I saw and heard a couple of things on TV/radio this week which moved me. I'm not usually squeamish or sentimental, but for whatever reason I found these accounts very sad and quite chilling.
Last night was the The Force, a TV documentary of a real murder case from start (discovering a burnt, unidentifiable body in a suitcase in the countryside) right through to its end. The whole account is tragic, right from the start where they can't even identify the body. But towards the end, they show the killer on CCTV carrying a large suitcase up to his flat with one hand, light as a feather; then straight afterwards, it shows him dragging it out along the ground, clearly holding something very heavy. Very few films or programs have made me feel so cold.
Earlier in the day, I listened to Michael Buerk's program The Choice, starting a new series on BBC Radio 4. This interviewee was Stuart Howarth, a man who was abused as a child by his stepfather in lots of horrible ways I won't mention here. It was strange and yet very human hearing the man's obvious love and adoration for the father figure he remembered despite the terrible nature of abuse.
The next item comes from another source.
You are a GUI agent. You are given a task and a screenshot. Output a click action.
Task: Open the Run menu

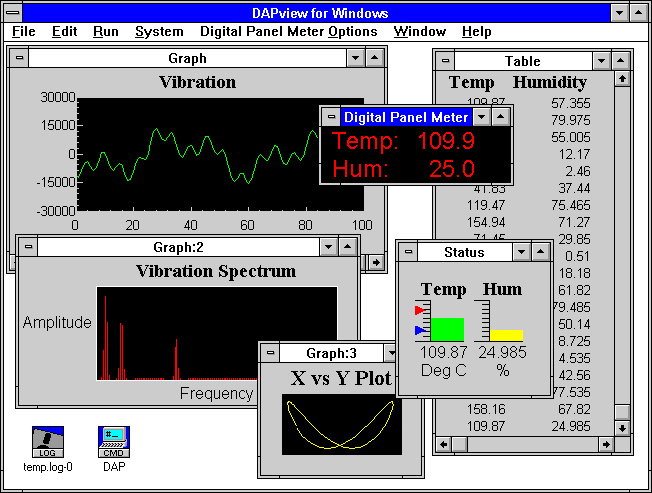pos(105,31)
But what I found most interesting was his reaction to his mother, after his stepfather had been sent to prison, finally revealing that he wasn't Stuart's real father at all: "I hated her". It seemed very strange to hear how a man could love his abuser so strongly and yet hate his mother for something which seemed comparatively irrelevant.
Not the most uplifting blog post I know, sorry if I've darkened your day somewhat. But I think it's good and right that these kind of programs are on and out there. They remind us that bad things really do happen, in a way that doesn't glamorise or trivialise the mundane and human side of these events.